High-End Homogenization, How High

As I mentioned in the previous post, I’ve been reading a fascinating book by Dana Thomas, called “Deluxe, How Luxury Lost Its Luster,” how high end luxury brands, have become globalized, ” and “lost their luster,” and available to the “masses.”

The book “Deluxe,” explains how high-end luxury retail would now be available to developers like New England Development, Mr. Karp, whereas in earlier decades, that would not have been a choice that would have been obtainable.

(As a btw, Tom Salemi on his blog Newburyport Posts has a good list of articles and references to Stephen Karp.)

And the book also explains why “luxury” brands now have the possibility of being an emphasis in retail, whereas it would not have been possible a decade ago.

I was taking a look at the website of one of New England Development’s recent, in the works projects, “Wisconsin Place,” a mixed-use, lifestyle center in Chevy Chase, MD. Chevy Chase, MD is described as “one of the region’s most affluent and discriminating neighborhoods, “synonymous with well-heeled affluence.” And the project does include “a cluster” of very high-end retailers, Neiman Marcus, Saks Fifth Avenue, and Tiffany & Co and Bloomingdale’s.

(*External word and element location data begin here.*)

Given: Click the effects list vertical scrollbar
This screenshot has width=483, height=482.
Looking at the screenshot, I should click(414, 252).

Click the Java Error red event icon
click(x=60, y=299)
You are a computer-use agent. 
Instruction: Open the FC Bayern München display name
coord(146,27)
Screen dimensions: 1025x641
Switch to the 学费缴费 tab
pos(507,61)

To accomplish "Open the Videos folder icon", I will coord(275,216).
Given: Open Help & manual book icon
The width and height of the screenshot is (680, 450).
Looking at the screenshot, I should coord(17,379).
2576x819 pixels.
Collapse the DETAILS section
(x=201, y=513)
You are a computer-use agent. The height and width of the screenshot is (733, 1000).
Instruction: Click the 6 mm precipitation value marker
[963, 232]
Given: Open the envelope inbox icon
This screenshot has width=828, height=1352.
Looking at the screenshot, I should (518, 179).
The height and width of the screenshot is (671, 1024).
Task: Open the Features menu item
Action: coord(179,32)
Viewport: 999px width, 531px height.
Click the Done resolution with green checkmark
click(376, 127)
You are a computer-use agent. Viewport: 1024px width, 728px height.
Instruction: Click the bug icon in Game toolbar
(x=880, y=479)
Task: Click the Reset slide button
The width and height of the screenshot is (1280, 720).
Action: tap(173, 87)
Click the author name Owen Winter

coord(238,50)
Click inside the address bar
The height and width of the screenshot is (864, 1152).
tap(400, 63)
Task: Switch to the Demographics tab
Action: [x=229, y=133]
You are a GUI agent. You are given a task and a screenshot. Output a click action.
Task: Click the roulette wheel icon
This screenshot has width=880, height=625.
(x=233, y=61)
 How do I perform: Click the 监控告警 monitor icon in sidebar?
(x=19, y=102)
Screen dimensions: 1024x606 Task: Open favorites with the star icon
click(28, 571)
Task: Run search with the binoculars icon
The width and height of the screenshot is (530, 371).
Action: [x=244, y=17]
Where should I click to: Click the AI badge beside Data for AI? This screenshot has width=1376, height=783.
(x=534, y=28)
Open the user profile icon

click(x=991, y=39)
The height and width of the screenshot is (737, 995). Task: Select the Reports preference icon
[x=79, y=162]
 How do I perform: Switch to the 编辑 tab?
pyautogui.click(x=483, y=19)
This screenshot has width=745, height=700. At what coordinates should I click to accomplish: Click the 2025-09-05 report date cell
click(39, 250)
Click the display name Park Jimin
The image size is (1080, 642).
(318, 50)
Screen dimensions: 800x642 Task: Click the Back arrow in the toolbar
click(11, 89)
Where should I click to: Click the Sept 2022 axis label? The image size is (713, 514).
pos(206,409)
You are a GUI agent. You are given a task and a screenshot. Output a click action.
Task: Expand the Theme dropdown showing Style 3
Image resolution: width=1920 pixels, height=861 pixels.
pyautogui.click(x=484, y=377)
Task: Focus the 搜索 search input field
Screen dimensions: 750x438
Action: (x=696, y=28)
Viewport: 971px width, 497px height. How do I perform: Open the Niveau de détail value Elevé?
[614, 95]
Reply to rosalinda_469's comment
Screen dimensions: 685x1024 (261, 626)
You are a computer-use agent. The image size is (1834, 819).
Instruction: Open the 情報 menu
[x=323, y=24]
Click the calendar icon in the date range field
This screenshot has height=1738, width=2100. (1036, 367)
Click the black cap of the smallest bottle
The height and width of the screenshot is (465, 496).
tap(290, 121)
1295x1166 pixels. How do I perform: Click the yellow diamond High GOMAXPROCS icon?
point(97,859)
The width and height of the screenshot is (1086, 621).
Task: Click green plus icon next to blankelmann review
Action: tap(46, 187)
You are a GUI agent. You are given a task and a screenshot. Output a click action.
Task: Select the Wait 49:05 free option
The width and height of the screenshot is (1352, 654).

This appears to be a different emphasis from the retail in the CambridgeSide Galleria, across the river from Boston, one of New England Development’s earlier projects. The retail there, having more what I think of as traditional mall stores, Best Buy, Macy’s, Sears, etc.

I’m not sure what this all means. It’s hard to imagine that we would see Tiffany & Co in Newburyport, MA. Would Newburyport ever be synonymous with that kind of “well-heeled affluence?” Difficult for me to imagine.

Not an emphasis apparently on the low to mid-market. But what the “high-end” of high-end homogenization would it be? For New England Development, is Newburyport a “diamond in the rough,” or do we all ready have enough innate glitter and only need a little “buffing” here and there.